- Your assignment
Extract the stretch of lines that starts at the line with "At what coordinates should I click to accomplish: Click" and ends at the last line of the data below. Give it exactly, without pictures.

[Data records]
....................
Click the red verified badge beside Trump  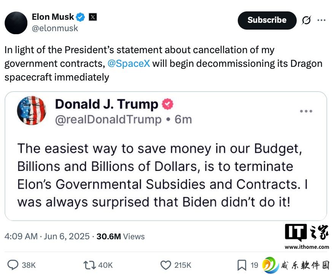tap(168, 104)
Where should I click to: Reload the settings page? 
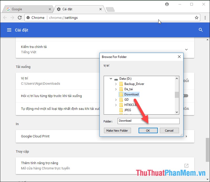pos(20,18)
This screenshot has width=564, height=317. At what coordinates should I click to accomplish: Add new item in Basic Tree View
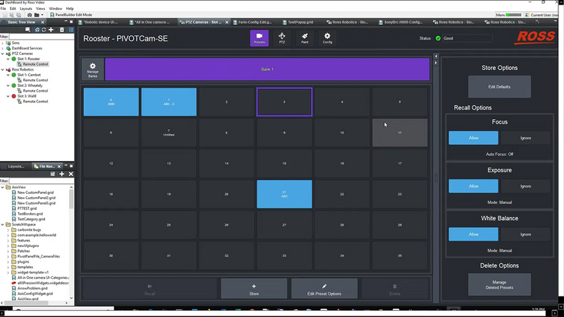(x=51, y=29)
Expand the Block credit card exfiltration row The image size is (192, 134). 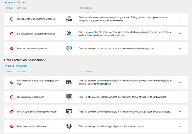click(x=180, y=97)
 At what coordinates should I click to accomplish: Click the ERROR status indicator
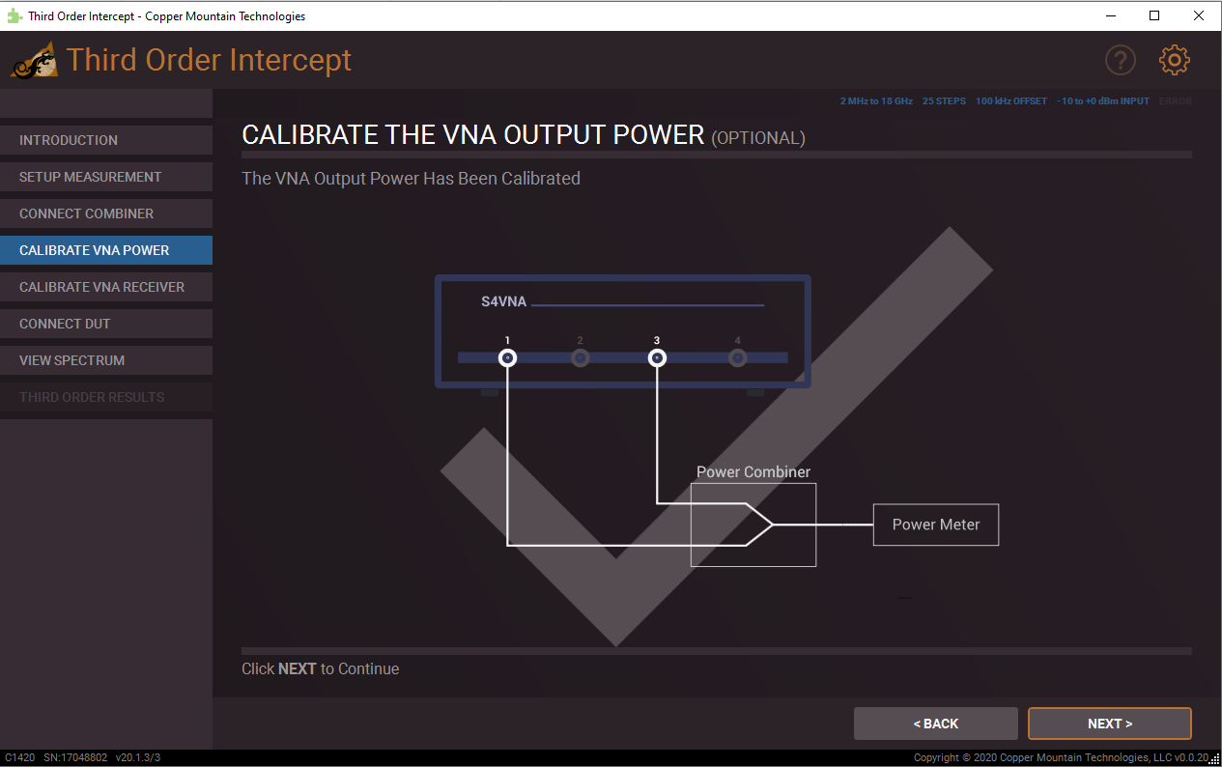coord(1176,100)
....................
- Solution to this task
 At what coordinates should I click to accomplish: Click the ERROR status indicator
coord(1176,100)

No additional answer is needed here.